A mover el cuerpo con ganas

Son muchos los que huyen a los gimnasios y a las rutinas de ejercicios. Las razones son infinitas. Pueden ir desde la repetitividad que causa aburrimiento, poco tiempo o falta de presupuesto hasta apatía a seguir algún régimen de entrenamiento. Sin embargo, no cabe duda que todos necesitamos mover un poco nuestro cuerpo, no solo para quemar unas calorías y mantener nuestra figura, sino también para mejorar nuestro bienestar físico y emocional.

Es por ello que compartimos contigo esta lista de actividades de bajo costo, que necesitan poco tiempo, que te llenarán de buena vibra y servirán para que complementes los cuidados para tu cuerpo y tu salud.

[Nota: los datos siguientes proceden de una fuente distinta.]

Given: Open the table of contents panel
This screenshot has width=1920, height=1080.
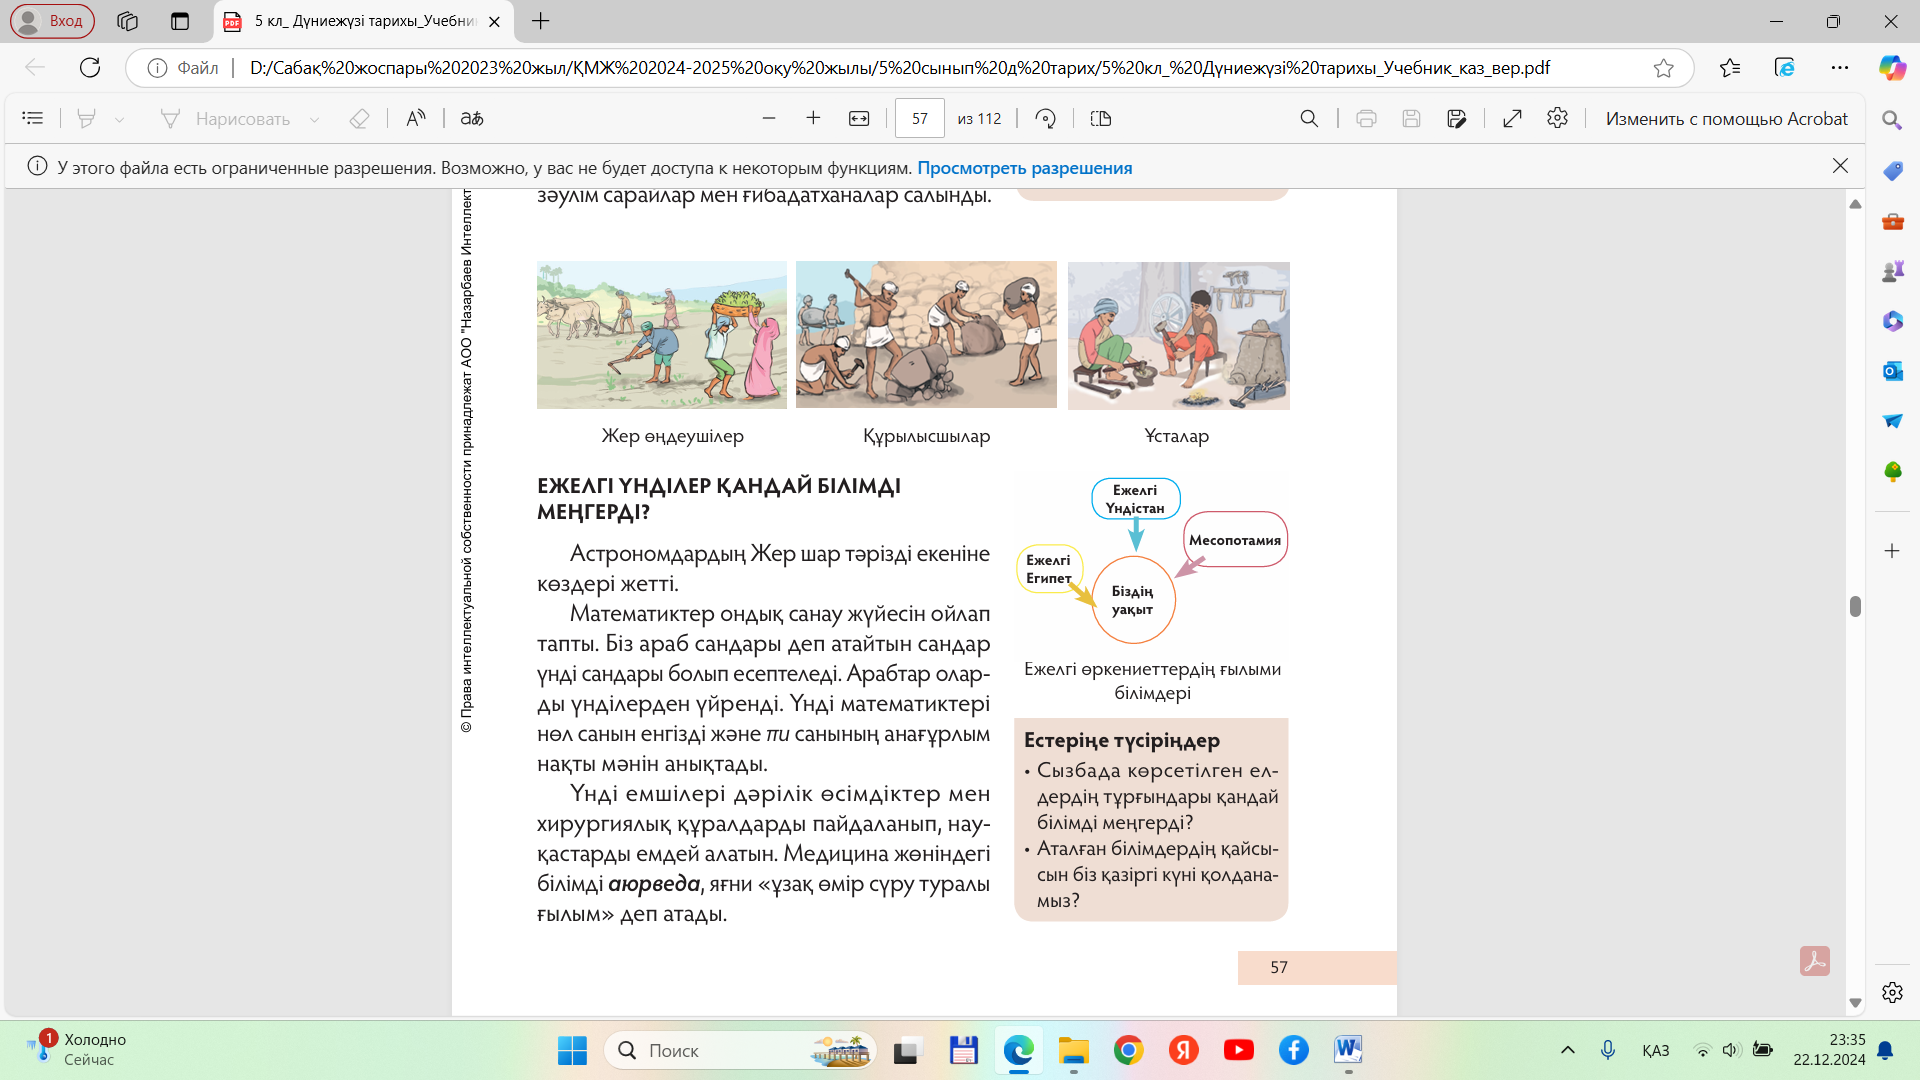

  • Persigue a tus hijos, sobrinos, hermanitos: volver a la infancia con los juegos de tocadas o atrapadas, incluso las escondidas, son una buena opción para trotar sin sentir que estás haciendo ejercicio. Por otro lado, podrán disfrutar un buen rato en familia.
  • Ve por una caminata: pero no la ruta que siempre haces. Encuentra un lugar especial, un parque, alguna zona montañosa, o mejor una colina que te exigirá un poco más. Harás la caminata de siempre, pero te reconfortará con un cambio de paisaje que siempre impacta positivamente.
  • Patea el balón: no tienes que convertirte en futbolista profesional. Reúnete de vez en cuando con tus amigos y armen un partido. Podrán salir de la rutina y compartir un tiempo juntos mientras se ejercitan.
  • Paseo en dos ruedas: sácale el polvo a la bici y sal un rato. Recuerda tu infancia y deja que el viento te acompañe. Pedalea, pedalea, pedalea y fortalece tu cuerpo. No tienes que romper el cronómetro, lleva tu propio ritmo.
  • Anotar algunas canastas: tampoco tienes que convertirte en Michael Jordan. Algunas canastas en la cancha que te queda cerca, o quizás en ese aro que tiene años sin usar en tu patio. Todo sirve para desconectarte un poco y ejercitarte de una manera diferente. Si puedes ir con los pequeños de la casa, o con tus amigos, la diversión también estará garantizada.
  • ¡Al agua!: nada más cierto que esa frase que hemos escuchado un montón de veces; nadar es una de las actividades más completas. Escápate de vez en cuando a la playa, al río, a un lago, o una piscina y lánzate un chapuzón. Y también aprovecha para tomar un poco de sol y tener un buen bronceado.
  • Atrapa: una pelota o el frisbee. Sal con tus hijos o con tu perro y diviértanse a lo grande.
  • Baila: ponle volumen a tu disco favorito y déjate llevar por el ritmo de la música, practica esos pasos que ya sabes, o inventa tus propios movimiento. Siempre es buen momento para armar una pequeña fiesta en la sala y quemar un poco de calorías sin notarlo.
  • Sé ama de casa: aunque cumplir con los deberes del hogar no es precisamente divertido, son un buen método para quemar calorías. Barrer, planchar, fregar, pasar la aspiradora o arreglar el jardín te pondrán en movimiento al tiempo que tu casa está reluciente para que la disfrutes.
  • A ponerse los patines: no importa si son modelos viejos, o unos en línea modernos. Sal a dar una vuelta en ellos. Tus piernas te lo agradecerán y se fortalecerán, verás la ciudad de otra manera y te ayudará en salud.

¿Qué te parecen estas sencillas actividades? Cuéntanos si conoces alguna otra que podría ayudar a quemar calorías sin que lo parezca.